I thought I had managed to get the kicked out of their contract, though to be perfectly honest I never expected anything to improve for anyone and that things would carry on as before but with a different name and a different company. Then Maxima .. Maximus .. Maxi Priest, or whatever it is called, popped up and then Capita started to do stuff along these lines too.

Yeah well when you want absolutely everyone off disability benefits and incapacity benefits of all kinds just one or two companies cheating and lying to get everyone they see off benefits is simply not enough.

I am interested to see what they say when someone puts it to them eventually that it is actually impossible to have nobody with disabilities, other than the plainly obvious, or nobody with incapacitating illnesses? Because mathematically it simply does not work.

But I am sure that the powers that be will come up with some bullshit .. obviously forgetting that they have that with the introduction of the Internet more and more people communicate with each other and immediately at times not just all around Liverpool, in this instance, but around the coutry and around the globe.

I bet they have not stopped to think about what lying, cheating, heartless dumb-fucks they actually look like to a great many people and that this number of people is increasing all the time.

Christ even TV celebrities are tarting to state that everyone is treated like shit and they do not just mean people out of work or on benefits but people working too.

Take a look for yourself ..

http://www.liverpoolecho.co.uk/news/liverpool-news/police-called-after-welfare-experts-4694546

What are the odds that another statement about getting rid of Atos will come out eventually and that nothing will ever come of it or people will realise it is not just Atos but is systemic to the entire system. Indeed to the entire government and on both sides.

PEOPLE JUST DO NOT CARE

Not got a chance to really talk about this as I do not have the time currently..

But as I normally end up forgetting to do 50% of my posts I did not really want to miss this one.

No one on a train wanted to give up seat for someone disabled!

It is just one of many reasons I do not travel,, like I told the DWP and Atos who then twisted my words … if I travel I will be in pain in several areas, sweat far too much and contend with embarrassing things that are permanent and spontaneous.

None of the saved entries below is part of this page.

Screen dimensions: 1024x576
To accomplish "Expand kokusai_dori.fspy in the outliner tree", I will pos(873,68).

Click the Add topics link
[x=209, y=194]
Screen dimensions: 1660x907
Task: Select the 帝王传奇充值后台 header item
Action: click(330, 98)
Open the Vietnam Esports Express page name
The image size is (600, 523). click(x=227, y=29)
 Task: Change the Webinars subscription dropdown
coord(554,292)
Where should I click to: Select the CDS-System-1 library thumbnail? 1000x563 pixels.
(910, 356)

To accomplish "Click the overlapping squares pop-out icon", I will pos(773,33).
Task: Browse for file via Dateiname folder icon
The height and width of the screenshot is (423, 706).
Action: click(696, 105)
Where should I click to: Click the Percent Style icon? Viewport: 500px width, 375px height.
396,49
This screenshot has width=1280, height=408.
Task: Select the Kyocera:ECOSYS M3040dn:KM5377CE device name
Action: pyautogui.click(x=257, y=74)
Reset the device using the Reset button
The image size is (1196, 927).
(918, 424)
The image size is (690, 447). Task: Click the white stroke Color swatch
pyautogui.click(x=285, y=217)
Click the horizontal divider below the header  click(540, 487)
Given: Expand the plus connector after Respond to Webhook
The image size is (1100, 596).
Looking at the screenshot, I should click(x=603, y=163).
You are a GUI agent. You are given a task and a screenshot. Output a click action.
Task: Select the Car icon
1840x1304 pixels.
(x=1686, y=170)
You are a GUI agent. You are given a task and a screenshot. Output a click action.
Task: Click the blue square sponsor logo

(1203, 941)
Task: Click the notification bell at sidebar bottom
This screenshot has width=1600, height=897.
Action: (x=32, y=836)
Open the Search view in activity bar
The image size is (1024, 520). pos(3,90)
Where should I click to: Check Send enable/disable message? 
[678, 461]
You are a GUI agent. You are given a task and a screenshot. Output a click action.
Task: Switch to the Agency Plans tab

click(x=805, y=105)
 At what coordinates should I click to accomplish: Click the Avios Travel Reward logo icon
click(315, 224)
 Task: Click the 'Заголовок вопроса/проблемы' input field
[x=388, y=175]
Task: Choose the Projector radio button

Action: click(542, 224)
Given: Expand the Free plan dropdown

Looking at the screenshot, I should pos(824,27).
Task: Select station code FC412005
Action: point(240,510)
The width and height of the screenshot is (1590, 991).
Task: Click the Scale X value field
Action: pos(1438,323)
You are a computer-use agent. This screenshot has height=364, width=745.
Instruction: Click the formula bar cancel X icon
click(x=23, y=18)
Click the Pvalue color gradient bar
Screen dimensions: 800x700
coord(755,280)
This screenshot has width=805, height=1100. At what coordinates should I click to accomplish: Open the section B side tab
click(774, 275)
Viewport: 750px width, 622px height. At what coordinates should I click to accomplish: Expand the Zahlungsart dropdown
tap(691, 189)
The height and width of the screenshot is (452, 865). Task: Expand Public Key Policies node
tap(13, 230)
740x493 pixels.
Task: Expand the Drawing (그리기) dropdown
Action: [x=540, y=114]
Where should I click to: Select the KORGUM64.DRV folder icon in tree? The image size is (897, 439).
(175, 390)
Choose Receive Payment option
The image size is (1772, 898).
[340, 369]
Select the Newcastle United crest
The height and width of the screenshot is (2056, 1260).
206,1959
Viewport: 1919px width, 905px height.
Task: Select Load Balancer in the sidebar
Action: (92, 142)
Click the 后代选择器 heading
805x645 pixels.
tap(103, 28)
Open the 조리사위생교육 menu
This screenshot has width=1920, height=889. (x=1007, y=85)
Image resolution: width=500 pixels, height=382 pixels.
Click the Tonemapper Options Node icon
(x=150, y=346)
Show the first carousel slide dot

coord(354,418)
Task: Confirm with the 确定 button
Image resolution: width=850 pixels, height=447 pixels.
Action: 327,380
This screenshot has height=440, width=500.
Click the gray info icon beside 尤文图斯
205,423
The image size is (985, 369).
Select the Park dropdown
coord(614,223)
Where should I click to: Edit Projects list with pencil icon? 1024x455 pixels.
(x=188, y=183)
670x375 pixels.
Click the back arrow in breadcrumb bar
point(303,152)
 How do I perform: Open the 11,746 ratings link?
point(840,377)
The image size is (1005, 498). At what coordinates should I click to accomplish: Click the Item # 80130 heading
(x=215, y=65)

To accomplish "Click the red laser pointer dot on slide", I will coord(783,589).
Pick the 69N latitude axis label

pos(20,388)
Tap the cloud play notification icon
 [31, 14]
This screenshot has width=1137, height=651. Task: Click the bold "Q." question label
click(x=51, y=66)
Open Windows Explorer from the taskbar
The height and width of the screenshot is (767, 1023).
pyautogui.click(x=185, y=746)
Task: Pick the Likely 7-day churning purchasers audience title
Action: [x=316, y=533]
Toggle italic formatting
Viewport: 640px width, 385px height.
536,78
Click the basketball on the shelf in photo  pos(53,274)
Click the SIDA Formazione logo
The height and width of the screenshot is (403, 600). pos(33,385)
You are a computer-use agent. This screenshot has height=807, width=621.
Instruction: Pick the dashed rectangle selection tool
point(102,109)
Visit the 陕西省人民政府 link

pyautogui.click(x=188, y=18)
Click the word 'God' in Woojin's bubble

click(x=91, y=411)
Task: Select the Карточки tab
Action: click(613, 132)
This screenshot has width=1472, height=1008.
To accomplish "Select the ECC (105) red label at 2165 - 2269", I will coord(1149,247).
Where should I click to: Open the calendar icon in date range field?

So I will be peeved all the time.

Throw in some idiot who is rude and it would be akin to lighting the touch-paper.

Also there was recently a programme on Channel 4 about the disability issues with the DWP I am always talking about. Did not see it, probably would have annoyed me anyway.

Just another thing in the news media that is short and sweet and designed to make the general public,, you know lie those arseholes on the train that only gave a shit about themselves, reason to carry on not taking any notice.

And so it continues.

http://www.standard.co.uk/news/transport/disabled-woman-posts-facebook-photo-of-businessmen-refusing-to-give-up-her-reserved-seats-on-london-a3350911.html

What was also interesting is that someone else on Facebook commented just as I did about it and stated that fifty years ago, a time I often dream about living in, everyone would have care and offered their seat.

This is the Disabled People Against Cuts Facebook page ..

https://www.facebook.com/groups/DPAC2011/?multi_permalinks=1171401832916069&notif_t=group_highlights&notif_id=1474376247801624

Well at least it has some airr time and now maybe another news media in another country will take notice and start reporting about how we treat our own people?

Think about it this affects everyone …

If they treat the sick, disabled and vulnerable like this then what chance do you have?

The only time your not affected and that is if you have large amounts of disposable income whereby hiring a solicitor at £220 to £400 per hour is nothing to you. If you cannot, there is no legal aid and you are just as fecked as the rest of us.

I wonder if anyone bought up the fact they have been not only breaking the law as well as being immoral but that there is an attempt to take a couple of ministers to court over all this? One of them being Iain Duncan-Smith.